Add to the module declarations:

pub mod storage;

(Public so the (still-public) batch module can return references to it; we may tighten visibility in T2.)

  • Step 4: Run the new tests
cargo test --features approx storage::skill_store

Expected: 4 passing tests.

  • Step 5: Replace HashMap<Index, Skill> in Batch

In src/batch.rs, the change is mechanical. Replace:

pub(crate) skills: HashMap<Index, Skill>,

with:

pub(crate) skills: SkillStore,

Add the import:

use crate::storage::SkillStore;

Now update every use site. HashMap and SkillStore differ in:

  • map[&idx] (panicking lookup) → store.get(idx).expect("present") or use store.get_mut(idx).unwrap()
  • map.insert(idx, val)store.insert(idx, val) (same signature)
  • map.iter() returning (&Index, &Skill)store.iter() returning (Index, &Skill) — note key is by-value; adjust borrow patterns
  • map.keys() returning &Indexstore.keys() returning Index
  • map.get(&idx)store.get(idx)
  • map.get_mut(&idx)store.get_mut(idx)

Walk through batch.rs and update each call. Specifically (line numbers approximate):

  • Batch::posteriors — uses iter()
  • Batch::add_events — uses get_mut()/insert()
  • Batch::iteration — uses get_mut()/get() heavily
  • Batch::convergence — uses posteriors() and the deltas
  • Batch::forward_prior_out, Batch::backward_prior_out — use get()
  • Batch::new_backward_info, Batch::new_forward_info — use iter_mut()
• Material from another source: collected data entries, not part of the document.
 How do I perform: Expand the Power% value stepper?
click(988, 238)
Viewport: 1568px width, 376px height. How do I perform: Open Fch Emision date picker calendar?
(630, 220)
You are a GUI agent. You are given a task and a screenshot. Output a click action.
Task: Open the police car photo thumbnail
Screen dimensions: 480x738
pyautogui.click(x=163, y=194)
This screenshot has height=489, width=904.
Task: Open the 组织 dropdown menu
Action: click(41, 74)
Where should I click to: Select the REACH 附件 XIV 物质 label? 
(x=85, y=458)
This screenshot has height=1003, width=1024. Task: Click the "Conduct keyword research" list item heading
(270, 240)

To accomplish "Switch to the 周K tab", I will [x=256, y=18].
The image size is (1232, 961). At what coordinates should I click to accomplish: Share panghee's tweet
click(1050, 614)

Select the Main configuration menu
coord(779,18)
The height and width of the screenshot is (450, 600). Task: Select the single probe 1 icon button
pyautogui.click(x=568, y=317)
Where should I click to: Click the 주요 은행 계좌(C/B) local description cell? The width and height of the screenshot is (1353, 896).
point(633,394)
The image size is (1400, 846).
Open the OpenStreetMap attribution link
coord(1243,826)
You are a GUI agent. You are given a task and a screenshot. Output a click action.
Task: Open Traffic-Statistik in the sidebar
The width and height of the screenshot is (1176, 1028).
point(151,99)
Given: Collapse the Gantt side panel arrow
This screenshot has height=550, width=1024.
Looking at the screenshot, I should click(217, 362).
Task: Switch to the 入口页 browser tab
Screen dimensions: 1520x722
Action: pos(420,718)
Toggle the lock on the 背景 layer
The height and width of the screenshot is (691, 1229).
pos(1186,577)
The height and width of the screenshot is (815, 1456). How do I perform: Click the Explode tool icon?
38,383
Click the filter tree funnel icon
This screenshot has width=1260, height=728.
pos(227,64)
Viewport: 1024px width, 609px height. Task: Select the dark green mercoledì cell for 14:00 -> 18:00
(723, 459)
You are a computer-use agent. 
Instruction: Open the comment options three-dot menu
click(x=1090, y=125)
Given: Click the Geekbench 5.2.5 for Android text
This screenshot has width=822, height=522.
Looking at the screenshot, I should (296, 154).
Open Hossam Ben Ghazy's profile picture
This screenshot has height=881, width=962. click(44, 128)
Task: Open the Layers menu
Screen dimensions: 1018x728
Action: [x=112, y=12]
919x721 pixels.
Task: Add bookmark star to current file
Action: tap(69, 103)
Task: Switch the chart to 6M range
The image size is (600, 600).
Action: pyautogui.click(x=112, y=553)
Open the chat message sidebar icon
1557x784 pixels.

After the rewrite, the Batch::new constructor likely becomes:

pub fn new(time: i64, p_draw: f64) -> Self {
    Self {
        events: Vec::new(),
        skills: SkillStore::new(),
        time,
        p_draw,
    }
}
  • Step 6: Run the existing batch tests
cargo test --features approx batch

Expected: all batch tests pass. If iteration order through iter() changed (ours sorts by Index; HashMap order was arbitrary), some "first event" comparisons may need adjustment — but the EP fixed point is order-independent so posteriors should match within ULPs.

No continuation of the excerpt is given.